Les trois énergies dominatrices de l'île de Bretagne.—Hu-le-Puissant, qui amena la nation cambrienne de la contrée de l'été, nommée Defrobani, en l'île de Bretagne; Prydain, fils d'Aedd-le-Grand, qui organisa la nation et établit un jury sur l'île de Bretagne; et Rhitta Gawr, qui se fit faire une robe avec les barbes des rois qu'il avait faits prisonniers, en punition de leur oppression et de leur injustice.
Les trois hommes vigoureux de l'île de Bretagne.—Gwnerth-le-bon-Tireur, qui tuait avec une flèche de paille le plus grand ours qu'on eût jamais vu; Gwgawn à la main puissante, qui roulait la pierre de Macnarch de la vallée au sommet de la montagne: il fallait soixante bœufs pour l'y traîner; et Eidiol-le-Puissant, qui, dans le complot de Stonehenge, tua, avec une bûche de cormier, six cent soixante Saxons entre le coucher du soleil et la nuit.

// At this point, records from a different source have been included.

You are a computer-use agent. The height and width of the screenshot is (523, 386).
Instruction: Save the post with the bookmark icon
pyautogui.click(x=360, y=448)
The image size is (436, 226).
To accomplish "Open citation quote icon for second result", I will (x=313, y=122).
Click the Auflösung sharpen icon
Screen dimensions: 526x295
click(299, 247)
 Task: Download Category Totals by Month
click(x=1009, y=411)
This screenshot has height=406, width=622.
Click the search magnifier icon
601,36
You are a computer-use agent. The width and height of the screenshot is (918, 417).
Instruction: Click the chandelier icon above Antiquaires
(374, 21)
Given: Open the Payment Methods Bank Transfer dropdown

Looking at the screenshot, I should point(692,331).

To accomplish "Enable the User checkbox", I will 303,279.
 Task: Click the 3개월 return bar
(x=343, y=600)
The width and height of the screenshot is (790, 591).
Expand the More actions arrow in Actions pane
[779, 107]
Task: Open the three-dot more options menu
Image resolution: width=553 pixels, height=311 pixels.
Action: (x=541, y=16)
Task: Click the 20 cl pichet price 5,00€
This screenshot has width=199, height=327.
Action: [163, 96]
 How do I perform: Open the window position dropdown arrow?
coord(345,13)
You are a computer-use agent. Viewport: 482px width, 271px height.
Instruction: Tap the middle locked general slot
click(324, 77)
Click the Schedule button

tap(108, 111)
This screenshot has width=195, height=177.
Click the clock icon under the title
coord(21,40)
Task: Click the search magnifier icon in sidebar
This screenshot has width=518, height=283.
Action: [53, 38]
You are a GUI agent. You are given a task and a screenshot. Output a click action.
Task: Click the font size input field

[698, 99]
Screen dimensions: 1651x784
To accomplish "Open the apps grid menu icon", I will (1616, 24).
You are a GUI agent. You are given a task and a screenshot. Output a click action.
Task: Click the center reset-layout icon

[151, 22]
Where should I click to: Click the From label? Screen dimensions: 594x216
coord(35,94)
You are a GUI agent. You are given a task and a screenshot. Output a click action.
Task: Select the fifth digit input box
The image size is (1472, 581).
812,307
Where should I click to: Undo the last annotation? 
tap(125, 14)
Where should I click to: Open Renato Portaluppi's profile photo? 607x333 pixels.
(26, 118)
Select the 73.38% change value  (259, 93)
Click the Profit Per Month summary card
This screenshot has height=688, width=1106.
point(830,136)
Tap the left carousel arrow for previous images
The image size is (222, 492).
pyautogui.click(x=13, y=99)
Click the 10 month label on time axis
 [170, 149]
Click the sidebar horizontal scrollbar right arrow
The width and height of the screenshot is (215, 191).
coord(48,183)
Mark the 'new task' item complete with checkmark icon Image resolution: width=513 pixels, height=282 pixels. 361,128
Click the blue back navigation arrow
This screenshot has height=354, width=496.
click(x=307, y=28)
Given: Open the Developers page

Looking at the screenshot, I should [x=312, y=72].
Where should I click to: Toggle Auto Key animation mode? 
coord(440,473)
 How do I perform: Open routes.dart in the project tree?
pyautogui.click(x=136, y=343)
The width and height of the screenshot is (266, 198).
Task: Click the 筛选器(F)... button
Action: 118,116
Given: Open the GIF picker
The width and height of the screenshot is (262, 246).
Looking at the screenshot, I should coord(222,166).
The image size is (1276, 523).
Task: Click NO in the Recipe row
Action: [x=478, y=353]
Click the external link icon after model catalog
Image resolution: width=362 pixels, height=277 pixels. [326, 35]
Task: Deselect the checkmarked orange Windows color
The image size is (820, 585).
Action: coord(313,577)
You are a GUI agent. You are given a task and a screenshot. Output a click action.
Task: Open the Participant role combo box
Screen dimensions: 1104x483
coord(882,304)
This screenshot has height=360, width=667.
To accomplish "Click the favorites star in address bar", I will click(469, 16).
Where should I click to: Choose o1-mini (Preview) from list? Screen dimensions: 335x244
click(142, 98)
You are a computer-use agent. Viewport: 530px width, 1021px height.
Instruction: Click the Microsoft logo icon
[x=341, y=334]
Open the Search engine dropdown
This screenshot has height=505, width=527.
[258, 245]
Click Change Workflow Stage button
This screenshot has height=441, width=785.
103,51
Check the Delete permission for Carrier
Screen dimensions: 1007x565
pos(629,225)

Les trois faits qui causèrent la réduction de la Lloegrie et l'arrachèrent aux Cambriens.—L'accueil des étrangers, la délivrance des prisonniers et le présent de l'homme chauve (César? ou saint Augustin? Ce dernier excita les Saxons à massacrer les moines et à porter la guerre dans le pays de Galles).
Les trois premiers ouvrages extraordinaires de l'île de Bretagne.—Le vaisseau de Nwydd Nav Neivion, qui apporta dans l'île le mâle et la femelle de toutes les créatures vivantes, lorsque le lac de l'inondation déborda; les bœufs aux larges cornes, de Hu-le-Puissant, qui tirèrent le crocodile du lac sur la terre, de sorte que le lac ne déborda plus; et la pierre de Gwyddon Ganhebon, dans laquelle sont gravés tous les arts et toutes les sciences du monde.
Les trois hommes amoureux de l'île de Bretagne.—Le premier fut Caswallawn, fils de Beli, épris de Flur, fille de Mygnach-le-Nain; il marcha pour elle contre les Romains jusque dans la Gascogne, et il l'emmena et tua six mille Césariens; pour se venger, les Romains envahirent cette île. Le second fut Tristan, fils de Tallwch, épris d'Essylt, fille de March, fils de Meirchion, son oncle. Le troisième fut Cynon, épris de Morvydd, fille de Urien Rheged.
Les trois premières maîtresses d'Arthur.—La première fut Garwen, fille de Henyn, de Tegyrn Gwyr et d'Ystrad Tywy; Gwyl, fille d'Eutaw, de Caervorgon, et Indeg, fille d'Avarwy-le-Haut, de Radnorshine.